Non safety-related structures and components of which a failure could prevent satisfactory accomplishment of any of the functions identified in 10 CFR 54.4(a)(1) should be included within the scope of the License Renewal Rule. The failure of the vent stack could potentially damage safety-related SSCs that have a spatial relationship with the vent stack, or could prevent the satisfactory function of the safety-related radiation monitors and the SBVS. Justify why the plant's vent stack structures are not within the scope of license renewal and subject to an aging management review.

Page 21 of 56

L-2002-222 FPL Response The response below supercedes the response to RAI 2.4.1-6 transmitted in FPL Letter L-2002-144 dated October 3, 2002. This response is being revised to address impact energy of a fallen vent stack.

FPL did not include the St. Lucie Units 1 and 2 vent stacks in the scope of license renewal because they do not perform or support any license renewal system intended functions that satisfy the scoping criteria of 10 CFR 54.4(a). However, the NRC has requested that FPL justify why the vent stacks are not in the scope of license renewal based on three specific reasons identified in RAI 2.4.1-6. FPL responses to these reasons are provided below.

(1) Structural failure of the vent stacks would not result in the failure of the Units 1 and 2 Containments and Reactor Auxiliary Buildings to perform their safety-related intended functions. If the vent stacks were assumed to fall, they could potentially impact the walls of the Containments, or the walls and/or roofs of the Reactor Auxiliary Buildings. These structures are constructed of cast in place, reinforced concrete with thickness ranging from 2 to 4 feet, and they are designed to resist high energy missiles without spalling (see Section 3.5 in the Unit 1 and Unit 2 UFSARs). These high-energy missiles bound the impact of a fallen vent stack.
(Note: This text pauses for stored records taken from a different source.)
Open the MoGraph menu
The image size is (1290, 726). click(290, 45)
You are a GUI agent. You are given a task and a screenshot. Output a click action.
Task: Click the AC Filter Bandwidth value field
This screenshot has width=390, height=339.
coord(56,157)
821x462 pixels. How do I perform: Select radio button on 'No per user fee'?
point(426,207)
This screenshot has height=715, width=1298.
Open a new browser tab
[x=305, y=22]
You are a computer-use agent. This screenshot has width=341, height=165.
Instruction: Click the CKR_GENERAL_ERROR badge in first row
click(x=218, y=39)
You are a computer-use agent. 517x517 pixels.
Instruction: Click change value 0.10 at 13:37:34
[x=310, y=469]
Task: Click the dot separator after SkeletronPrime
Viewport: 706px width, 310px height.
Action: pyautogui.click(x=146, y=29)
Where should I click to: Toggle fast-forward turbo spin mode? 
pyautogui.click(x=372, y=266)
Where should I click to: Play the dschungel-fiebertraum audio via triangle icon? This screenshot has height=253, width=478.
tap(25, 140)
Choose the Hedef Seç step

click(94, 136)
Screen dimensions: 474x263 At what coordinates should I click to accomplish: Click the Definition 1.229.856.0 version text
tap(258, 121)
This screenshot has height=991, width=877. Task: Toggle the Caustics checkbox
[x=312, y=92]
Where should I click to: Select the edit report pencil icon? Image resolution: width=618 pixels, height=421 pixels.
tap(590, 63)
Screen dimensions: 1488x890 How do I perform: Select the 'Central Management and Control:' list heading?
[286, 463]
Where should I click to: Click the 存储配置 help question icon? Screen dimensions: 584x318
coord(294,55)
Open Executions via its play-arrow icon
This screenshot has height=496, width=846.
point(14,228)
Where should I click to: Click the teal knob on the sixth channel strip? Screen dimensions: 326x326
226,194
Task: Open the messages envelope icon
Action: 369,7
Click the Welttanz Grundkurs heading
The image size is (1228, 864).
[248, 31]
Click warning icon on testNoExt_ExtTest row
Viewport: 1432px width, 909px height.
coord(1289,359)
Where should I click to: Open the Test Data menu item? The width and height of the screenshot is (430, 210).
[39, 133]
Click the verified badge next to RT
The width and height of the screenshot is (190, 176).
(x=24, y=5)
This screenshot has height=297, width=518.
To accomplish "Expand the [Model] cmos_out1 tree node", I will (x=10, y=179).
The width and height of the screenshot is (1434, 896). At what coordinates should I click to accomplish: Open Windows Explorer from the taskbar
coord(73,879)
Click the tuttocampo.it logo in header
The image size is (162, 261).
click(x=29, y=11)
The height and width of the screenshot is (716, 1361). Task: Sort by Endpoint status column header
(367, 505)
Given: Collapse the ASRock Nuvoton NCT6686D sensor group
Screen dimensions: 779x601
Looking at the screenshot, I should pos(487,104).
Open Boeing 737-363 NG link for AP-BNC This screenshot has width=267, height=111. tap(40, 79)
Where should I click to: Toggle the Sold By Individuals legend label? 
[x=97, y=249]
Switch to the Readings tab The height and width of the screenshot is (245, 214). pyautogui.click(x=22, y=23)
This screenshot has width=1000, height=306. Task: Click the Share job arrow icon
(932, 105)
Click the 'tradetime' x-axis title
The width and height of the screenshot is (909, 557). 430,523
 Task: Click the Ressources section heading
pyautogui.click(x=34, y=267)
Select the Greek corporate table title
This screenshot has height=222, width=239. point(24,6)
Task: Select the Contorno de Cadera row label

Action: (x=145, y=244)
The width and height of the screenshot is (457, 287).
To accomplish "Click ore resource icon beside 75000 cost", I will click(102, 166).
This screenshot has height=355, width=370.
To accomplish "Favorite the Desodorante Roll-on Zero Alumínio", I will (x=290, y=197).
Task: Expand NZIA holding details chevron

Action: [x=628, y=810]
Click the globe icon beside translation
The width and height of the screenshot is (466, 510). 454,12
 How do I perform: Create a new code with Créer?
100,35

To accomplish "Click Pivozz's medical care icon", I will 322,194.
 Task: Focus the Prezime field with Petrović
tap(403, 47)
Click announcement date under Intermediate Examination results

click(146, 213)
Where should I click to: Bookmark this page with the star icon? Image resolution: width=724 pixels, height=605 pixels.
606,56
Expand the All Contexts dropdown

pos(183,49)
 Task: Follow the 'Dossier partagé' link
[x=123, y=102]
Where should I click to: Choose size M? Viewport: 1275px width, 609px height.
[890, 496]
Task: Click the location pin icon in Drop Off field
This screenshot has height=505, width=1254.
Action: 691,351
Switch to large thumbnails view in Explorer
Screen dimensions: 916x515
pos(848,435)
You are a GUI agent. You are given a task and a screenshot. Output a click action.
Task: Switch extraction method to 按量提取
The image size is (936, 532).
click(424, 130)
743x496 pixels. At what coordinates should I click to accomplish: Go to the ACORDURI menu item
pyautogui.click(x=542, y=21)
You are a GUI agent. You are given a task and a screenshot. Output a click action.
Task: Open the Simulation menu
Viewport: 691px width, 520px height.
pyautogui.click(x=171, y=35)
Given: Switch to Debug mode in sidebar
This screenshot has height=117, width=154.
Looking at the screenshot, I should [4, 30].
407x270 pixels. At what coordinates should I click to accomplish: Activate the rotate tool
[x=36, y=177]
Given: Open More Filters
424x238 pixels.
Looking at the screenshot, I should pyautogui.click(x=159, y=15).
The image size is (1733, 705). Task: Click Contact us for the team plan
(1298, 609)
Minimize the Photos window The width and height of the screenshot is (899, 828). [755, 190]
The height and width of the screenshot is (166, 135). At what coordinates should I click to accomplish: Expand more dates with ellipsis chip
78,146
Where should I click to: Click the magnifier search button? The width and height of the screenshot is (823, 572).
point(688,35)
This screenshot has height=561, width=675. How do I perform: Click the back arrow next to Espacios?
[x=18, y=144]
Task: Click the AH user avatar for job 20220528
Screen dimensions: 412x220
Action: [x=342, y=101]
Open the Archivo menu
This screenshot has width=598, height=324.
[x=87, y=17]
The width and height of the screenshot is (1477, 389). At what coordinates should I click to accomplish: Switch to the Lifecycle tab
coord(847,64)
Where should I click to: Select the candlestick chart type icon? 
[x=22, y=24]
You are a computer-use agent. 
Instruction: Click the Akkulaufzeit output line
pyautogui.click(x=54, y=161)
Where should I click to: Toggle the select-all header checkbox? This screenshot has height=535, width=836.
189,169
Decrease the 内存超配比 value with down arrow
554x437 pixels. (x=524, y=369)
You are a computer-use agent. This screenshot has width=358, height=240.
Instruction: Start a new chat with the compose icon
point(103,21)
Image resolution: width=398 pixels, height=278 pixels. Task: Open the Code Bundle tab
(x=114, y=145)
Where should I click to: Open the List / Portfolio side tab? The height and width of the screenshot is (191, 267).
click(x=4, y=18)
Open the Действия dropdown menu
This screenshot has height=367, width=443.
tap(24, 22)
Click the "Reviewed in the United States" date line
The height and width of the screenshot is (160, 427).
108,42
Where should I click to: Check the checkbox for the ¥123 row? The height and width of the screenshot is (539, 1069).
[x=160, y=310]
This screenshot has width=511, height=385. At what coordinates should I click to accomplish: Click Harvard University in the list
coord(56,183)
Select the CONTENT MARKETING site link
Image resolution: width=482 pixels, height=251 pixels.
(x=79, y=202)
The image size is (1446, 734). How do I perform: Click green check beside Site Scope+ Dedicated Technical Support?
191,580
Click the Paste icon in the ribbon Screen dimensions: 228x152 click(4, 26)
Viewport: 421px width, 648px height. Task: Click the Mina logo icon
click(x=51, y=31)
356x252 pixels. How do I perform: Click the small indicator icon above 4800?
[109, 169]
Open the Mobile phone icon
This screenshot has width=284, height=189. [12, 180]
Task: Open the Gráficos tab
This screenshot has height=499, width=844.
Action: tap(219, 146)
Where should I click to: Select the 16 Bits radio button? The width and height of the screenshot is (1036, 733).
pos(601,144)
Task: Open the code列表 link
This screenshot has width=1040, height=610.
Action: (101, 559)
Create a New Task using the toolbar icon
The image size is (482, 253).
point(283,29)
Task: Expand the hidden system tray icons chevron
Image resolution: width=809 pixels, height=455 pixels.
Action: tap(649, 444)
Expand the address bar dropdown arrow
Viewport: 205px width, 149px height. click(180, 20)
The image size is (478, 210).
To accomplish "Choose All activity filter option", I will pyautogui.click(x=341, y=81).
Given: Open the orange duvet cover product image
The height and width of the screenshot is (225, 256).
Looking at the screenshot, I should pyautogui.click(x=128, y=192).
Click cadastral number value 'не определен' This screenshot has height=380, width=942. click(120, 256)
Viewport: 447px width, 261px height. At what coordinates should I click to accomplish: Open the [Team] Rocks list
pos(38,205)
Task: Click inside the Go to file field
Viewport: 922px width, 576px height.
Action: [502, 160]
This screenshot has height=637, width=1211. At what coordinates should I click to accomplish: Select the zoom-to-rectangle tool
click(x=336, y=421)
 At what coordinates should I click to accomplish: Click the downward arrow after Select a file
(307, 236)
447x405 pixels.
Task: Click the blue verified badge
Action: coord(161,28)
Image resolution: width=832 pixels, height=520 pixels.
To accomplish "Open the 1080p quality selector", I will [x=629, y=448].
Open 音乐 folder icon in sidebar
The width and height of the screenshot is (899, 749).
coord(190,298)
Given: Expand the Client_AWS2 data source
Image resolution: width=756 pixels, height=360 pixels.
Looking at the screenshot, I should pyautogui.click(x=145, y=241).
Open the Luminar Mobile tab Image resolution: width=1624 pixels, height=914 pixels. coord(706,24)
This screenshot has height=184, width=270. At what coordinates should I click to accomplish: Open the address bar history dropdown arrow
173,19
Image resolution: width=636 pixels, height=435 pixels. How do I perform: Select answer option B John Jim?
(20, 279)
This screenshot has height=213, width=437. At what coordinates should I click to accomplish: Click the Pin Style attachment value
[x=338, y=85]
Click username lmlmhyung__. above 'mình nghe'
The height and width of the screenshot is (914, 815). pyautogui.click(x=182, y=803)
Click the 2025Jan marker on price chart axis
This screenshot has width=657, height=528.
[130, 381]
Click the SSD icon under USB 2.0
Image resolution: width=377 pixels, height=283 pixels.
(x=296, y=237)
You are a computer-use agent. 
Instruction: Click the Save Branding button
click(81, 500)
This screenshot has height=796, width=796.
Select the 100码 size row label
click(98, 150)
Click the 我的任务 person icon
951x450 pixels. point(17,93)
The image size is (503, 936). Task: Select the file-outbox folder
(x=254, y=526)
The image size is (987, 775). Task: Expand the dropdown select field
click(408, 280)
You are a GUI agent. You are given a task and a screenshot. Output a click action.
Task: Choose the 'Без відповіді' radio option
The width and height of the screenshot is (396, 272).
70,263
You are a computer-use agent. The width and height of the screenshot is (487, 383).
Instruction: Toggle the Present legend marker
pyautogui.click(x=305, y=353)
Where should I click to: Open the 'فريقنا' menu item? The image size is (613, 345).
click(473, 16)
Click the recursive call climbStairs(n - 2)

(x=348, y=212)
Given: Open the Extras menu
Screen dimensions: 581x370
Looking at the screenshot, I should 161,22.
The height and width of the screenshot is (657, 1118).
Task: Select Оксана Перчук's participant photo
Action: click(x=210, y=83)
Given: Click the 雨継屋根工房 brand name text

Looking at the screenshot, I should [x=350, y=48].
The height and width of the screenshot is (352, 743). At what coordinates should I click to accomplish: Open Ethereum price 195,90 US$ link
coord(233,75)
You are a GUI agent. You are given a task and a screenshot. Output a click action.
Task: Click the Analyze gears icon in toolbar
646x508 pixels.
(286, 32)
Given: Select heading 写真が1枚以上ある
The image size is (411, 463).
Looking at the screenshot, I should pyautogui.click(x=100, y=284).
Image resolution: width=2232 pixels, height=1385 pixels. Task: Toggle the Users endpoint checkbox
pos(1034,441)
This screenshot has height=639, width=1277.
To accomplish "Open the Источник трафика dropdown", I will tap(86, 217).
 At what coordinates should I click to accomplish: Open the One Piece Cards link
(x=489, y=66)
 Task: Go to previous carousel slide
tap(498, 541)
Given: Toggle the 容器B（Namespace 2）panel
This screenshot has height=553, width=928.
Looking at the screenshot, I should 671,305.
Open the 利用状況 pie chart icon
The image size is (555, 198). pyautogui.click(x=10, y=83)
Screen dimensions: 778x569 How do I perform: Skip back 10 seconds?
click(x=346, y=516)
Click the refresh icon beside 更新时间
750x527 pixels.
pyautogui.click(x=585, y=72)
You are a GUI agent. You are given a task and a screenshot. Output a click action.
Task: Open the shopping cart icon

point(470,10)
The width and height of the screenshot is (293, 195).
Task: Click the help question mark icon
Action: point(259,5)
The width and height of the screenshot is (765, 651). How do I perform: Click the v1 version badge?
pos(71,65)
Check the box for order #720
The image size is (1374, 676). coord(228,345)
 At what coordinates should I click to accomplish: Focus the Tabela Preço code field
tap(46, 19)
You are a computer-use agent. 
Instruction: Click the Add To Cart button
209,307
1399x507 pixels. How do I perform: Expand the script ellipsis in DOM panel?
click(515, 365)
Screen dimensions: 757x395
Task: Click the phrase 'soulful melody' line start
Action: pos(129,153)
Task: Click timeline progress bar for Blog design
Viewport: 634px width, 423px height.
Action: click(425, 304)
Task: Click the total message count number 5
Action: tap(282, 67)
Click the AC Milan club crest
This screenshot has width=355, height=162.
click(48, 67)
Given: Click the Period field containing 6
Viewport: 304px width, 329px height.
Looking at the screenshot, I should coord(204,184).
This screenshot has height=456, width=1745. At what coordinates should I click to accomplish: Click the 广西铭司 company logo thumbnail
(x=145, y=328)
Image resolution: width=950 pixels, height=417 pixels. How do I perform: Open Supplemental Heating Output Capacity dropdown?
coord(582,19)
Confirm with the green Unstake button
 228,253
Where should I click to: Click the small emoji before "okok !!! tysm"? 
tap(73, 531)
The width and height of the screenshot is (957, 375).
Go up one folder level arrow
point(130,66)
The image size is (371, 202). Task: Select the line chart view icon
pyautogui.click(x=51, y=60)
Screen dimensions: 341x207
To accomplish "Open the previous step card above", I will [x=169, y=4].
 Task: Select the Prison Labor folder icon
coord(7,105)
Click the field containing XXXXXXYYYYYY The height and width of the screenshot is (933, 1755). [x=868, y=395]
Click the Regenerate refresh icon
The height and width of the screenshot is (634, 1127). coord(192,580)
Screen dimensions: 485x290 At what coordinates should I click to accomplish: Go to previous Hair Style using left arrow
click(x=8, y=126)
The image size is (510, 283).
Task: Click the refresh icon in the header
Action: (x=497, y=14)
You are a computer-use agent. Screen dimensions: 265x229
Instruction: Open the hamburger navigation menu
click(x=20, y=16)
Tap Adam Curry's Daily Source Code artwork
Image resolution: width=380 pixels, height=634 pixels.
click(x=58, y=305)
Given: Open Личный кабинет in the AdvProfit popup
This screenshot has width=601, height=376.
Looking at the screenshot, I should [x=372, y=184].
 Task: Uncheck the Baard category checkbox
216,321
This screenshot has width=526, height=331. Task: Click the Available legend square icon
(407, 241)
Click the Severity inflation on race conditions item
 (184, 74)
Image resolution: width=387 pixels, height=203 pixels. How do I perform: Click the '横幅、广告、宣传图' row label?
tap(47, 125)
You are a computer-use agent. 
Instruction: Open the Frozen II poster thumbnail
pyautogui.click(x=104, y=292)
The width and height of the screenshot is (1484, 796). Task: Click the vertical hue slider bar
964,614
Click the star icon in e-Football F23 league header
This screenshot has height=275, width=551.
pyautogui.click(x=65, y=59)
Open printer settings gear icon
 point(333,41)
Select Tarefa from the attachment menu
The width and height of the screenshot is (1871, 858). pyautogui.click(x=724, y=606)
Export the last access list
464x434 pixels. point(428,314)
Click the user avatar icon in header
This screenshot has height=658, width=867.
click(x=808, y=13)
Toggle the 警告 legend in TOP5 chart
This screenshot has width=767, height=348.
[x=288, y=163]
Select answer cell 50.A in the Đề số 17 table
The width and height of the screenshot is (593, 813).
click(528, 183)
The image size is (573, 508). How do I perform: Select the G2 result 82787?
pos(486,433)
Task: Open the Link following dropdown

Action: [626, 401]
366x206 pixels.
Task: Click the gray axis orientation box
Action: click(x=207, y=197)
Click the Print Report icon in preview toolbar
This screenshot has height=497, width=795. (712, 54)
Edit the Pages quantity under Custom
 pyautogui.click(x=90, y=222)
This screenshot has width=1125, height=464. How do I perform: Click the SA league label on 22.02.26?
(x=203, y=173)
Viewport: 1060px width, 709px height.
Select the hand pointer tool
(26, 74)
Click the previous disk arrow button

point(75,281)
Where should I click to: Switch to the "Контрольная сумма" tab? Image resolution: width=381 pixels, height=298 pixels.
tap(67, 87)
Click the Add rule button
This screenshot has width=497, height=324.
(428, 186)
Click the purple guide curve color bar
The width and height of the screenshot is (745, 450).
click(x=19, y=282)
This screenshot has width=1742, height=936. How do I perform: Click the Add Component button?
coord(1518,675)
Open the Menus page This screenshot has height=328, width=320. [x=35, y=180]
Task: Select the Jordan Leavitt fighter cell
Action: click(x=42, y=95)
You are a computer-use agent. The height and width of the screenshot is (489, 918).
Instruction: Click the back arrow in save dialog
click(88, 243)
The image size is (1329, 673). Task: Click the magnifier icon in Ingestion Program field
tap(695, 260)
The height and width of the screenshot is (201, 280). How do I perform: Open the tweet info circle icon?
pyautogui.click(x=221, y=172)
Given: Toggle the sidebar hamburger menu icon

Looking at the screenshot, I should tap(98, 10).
An analysis has been performed that demonstrates a structural failure of a plant vent stack is enveloped by the high-energy missiles described in the UFSARs. The 135' tall plant vent stack weighs approximately 64,000 lbs. The impact energy of the bounding critical case missile is approximately 155,000 ft-lbs. The incremental impact energy of a fallen vent stack ranges from 2 ft-lbs at the base to approximately 96,000 ft-lbs at the top. Additionally, with regard to impact of vent stack failure on the Unit 1 Control Room Air Conditioning condensing units, loss of all three units due to natural phenomenon (the only type of events that can cause failure of the vent stack), has been evaluated with acceptable results (see UFSAR Section 9.4.1.2).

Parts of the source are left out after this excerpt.